A service led by Pastor Beeson at St. Matthew Trinity Lutheran Church in Hoboken, N.J., would look and sound familiar to most ELCA members, from its hymnals, to its weekly children’s message and sermon, to the celebration of communion.
From a typical Sunday morning, it would be hard to imagine that this congregation made national news and broke ground that would have seemed unthinkable a few years ago, all while dealing with a shower of angry and hate-filled comments across social media.
That is, unless you attended the service on Feb. 11 when the pastor, Rose Beeson, a one-time IT telecommunications worker who found the Lutheran church as an adult, changed his name to Peter in a renaming ceremony to reflect his transition from female to male.
St. Matthew Trinity members were aware of their pastor’s transitioning. He had openly self-identified as queer for many years, and last summer during the “Stories of Resurrection” series, where members shared stories of a moment they had experienced new life, Beeson explained his journey of faith and of recognizing himself as transgender.
Beeson said the congregation was fully accepting, which, given its reputation as a radically welcoming place, didn’t surprise him. But choosing to publicly transition remained a weighty decision.
“There’s always that hesitation just because of the world we live in,” he said. “It was certainly something I thought about and prayed about for quite a while, and I tried to figure out the right way to come out in a way that was both letting me be the most authentic and fully present for the congregation. That’s what ultimately led me into deciding to go ahead and come out last summer.”
Beeson’s decision to transition wouldn’t have been accepted when he was young, growing up in what he calls a conservative evangelical denomination. But his faith was calling him into ministry even as a child.
“It was certainly something I thought about and prayed about for quite a while, and I tried to figure out the right way to come out in a way that was both letting me be the most authentic and fully present for the congregation.”
“The tradition I was part of at that time only allowed women to be missionaries or Sunday school teachers,” Beeson said. “I always figured someday I would grow up and be a missionary. When I left the church [and] came out as queer for the first time in my early 20s, that hope and plan vanished, and I did other things instead.
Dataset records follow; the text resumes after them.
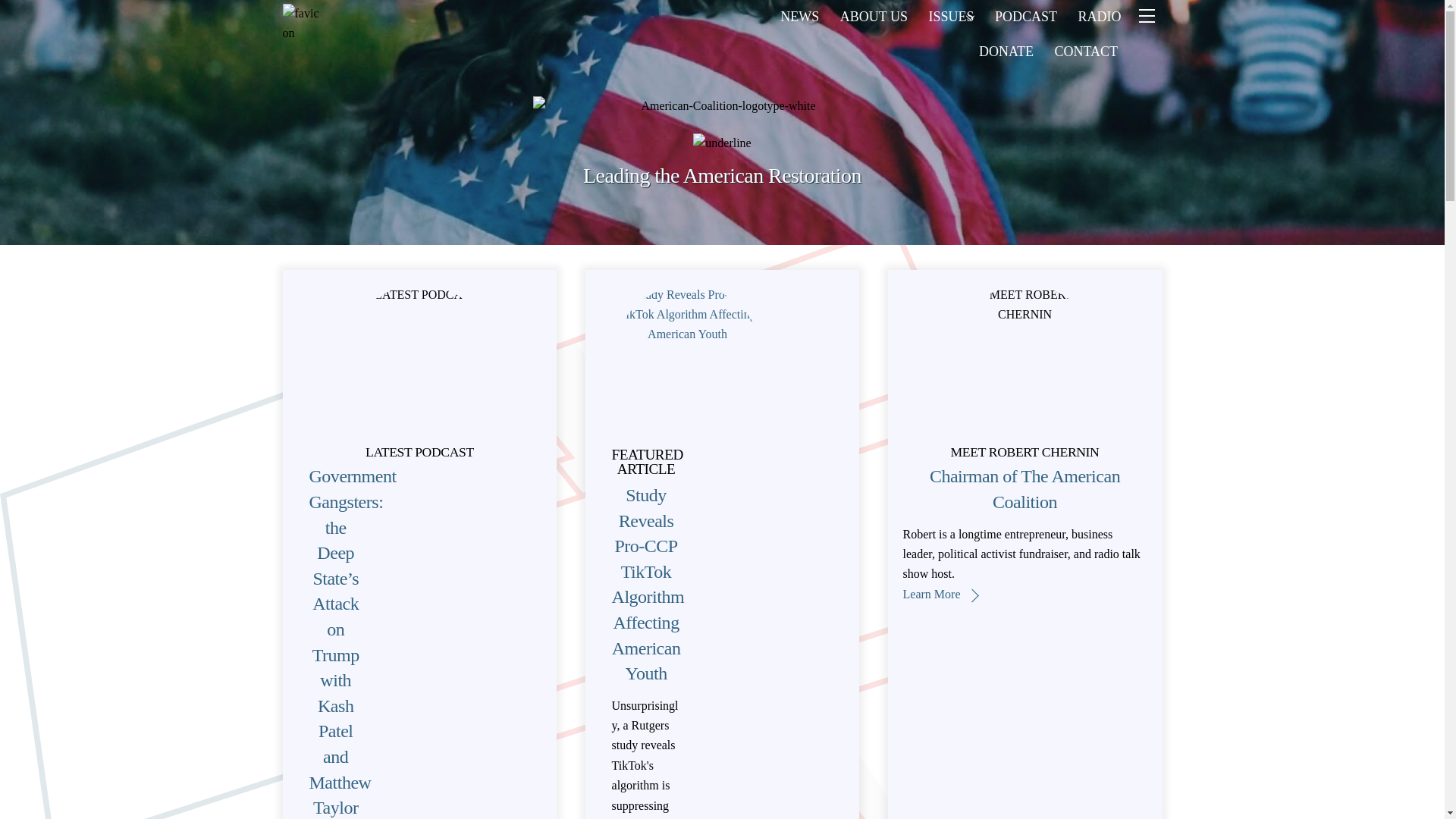
Menu (1144, 16)
favicon (301, 21)
ISSUES (951, 17)
TikTokChina (686, 360)
ABOUT US (873, 17)
CONTACT (1086, 52)
RADIO (1099, 17)
DONATE (1005, 52)
PODCAST (1025, 17)
Robert-B-Chernin (1024, 360)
“But after I joined the [Lutheran] congregation in Arizona where the Holy Spirit pulled me in, I began to get involved and I would assist with communion. One day one of the counselors there came up to me and said, ‘You know, you really need to think about going to seminary.’ ”
Beeson believes it’s important for people who may be experiencing what he did to see that others find a path to fully being themselves.
Not everyone who heard the news has been supportive, said Courtney Kochuba, a member of the congregation council.
“On our social media there definitely are some trolls out there, and it got to me,” she said. “I reached out to the small committee that has been meeting since July to work with pastor. I said, ‘I don’t know if you’re seeing these Facebook comments coming in because I’m deleting them, but I need some help monitoring them because it is really starting to get to me.’ They all agreed.
“But what I don’t know is if anybody realized that pastor is an [administrator] on that page too. And yet I have never seen our pastor lose his cool or get upset.”
Beeson said it was helpful for him and the congregation to have a supportive bishop. New Jersey Synod Bishop Tracie Bartholomew, who called Beeson a “faithful, joyful servant of Christ,” believes the renaming ceremony was important for the church, and for her to be part of it.
“Because the New Jersey Synod has affirmed and welcomed the gifts of LGBTQ people for a long time, I felt it was appropriate and important for me to stand with Pastor Beeson and the people of St. Matthew Trinity,” Bartholomew said. “We have been providing education and events for congregations to learn about becoming safer and more welcoming places for LGBTQ youth. Standing with this congregation and their pastor seemed a logical way to demonstrate what we have been teaching.”
Beeson is comfortable discussing his story and differing viewpoints, and he hopes his story might help young people struggling with their identities. He also hopes his words may help during this time of increased hate crimes and use of derogatory language.
While he’s open to being an example of welcoming for all in the ELCA, Beeson also isn’t that different from other ELCA pastors, ministering out in the world during the week and from the pulpit on Sundays at a congregation that he said is dominated by a “deep commitment to God’s grace.”